Global Market Comments for October 15, 2008
1) The Dow cratered 7.9% today, the greatest one day loss since 1987. Sell programs from distressed hedge funds hammered the market right into the close. LIBOR is coming down, but not fast enough. The Treasury/Eurodollar interest rate spread (TED) is now 300 basis points, compared to 75 basis points before the Lehman bankruptcy and 10 basis points 18 months ago. With crude down to $74, oil companies led the downturn. Exxon (XOM) is now down to a 7 X earnings multiple. Traders are sitting in front of their screens with their mouths agape.
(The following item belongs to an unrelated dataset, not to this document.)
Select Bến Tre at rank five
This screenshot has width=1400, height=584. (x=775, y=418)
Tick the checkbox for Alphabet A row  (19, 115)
2) Wells Fargo and JP Morgan announced decent earnings today. Their stocks are unchanged YOY. Going long these two and shorting the rest of the financial sector would have been the mother of all pairs trades. You would have made 80% on a non leveraged, market neutral position.
3) Equity mutual fund redemptions for the first two weeks of October came to a staggering $55.8 billion, a multiple of the previous record. This is another classic sign of the market hitting bottom. On Friday 97% of all stocks were below their 200 day moving average.
4) Earnings. Remember those? Intel reported Q3 revenues of $12 billion and a net of $3 billion, giving a gross margin of 58.9%. They don't borrow, financing 100% of their spending from a massive cash flow. It is still an amazingly profitable business. Did I mention that the stock has plunged by half from $28 to $14 this year?
5) A New York Times/CBS poll today showed Obama ahead 53% to 39%. I guess voters looked at their 401k statements over the weekend and threw up.
6) September PPI fell 0.4%, retail sales plunged 1.2%, and August inventories rose by 0.3%, all good recessionary numbers.
TRADE IDEA
Use this run to retest the 7,700 low in the Dow to load up on November S&P 500 1000 calls on the cheap. Today they closed at $22. You can count on a 1,000 to 2,000 Dow rally going into and after the election. The technical indicators show us at 1929, 1973, 1982, and 2001 lows. Because of a fluke in the calendar, November equity options have an unusually long maturity this month.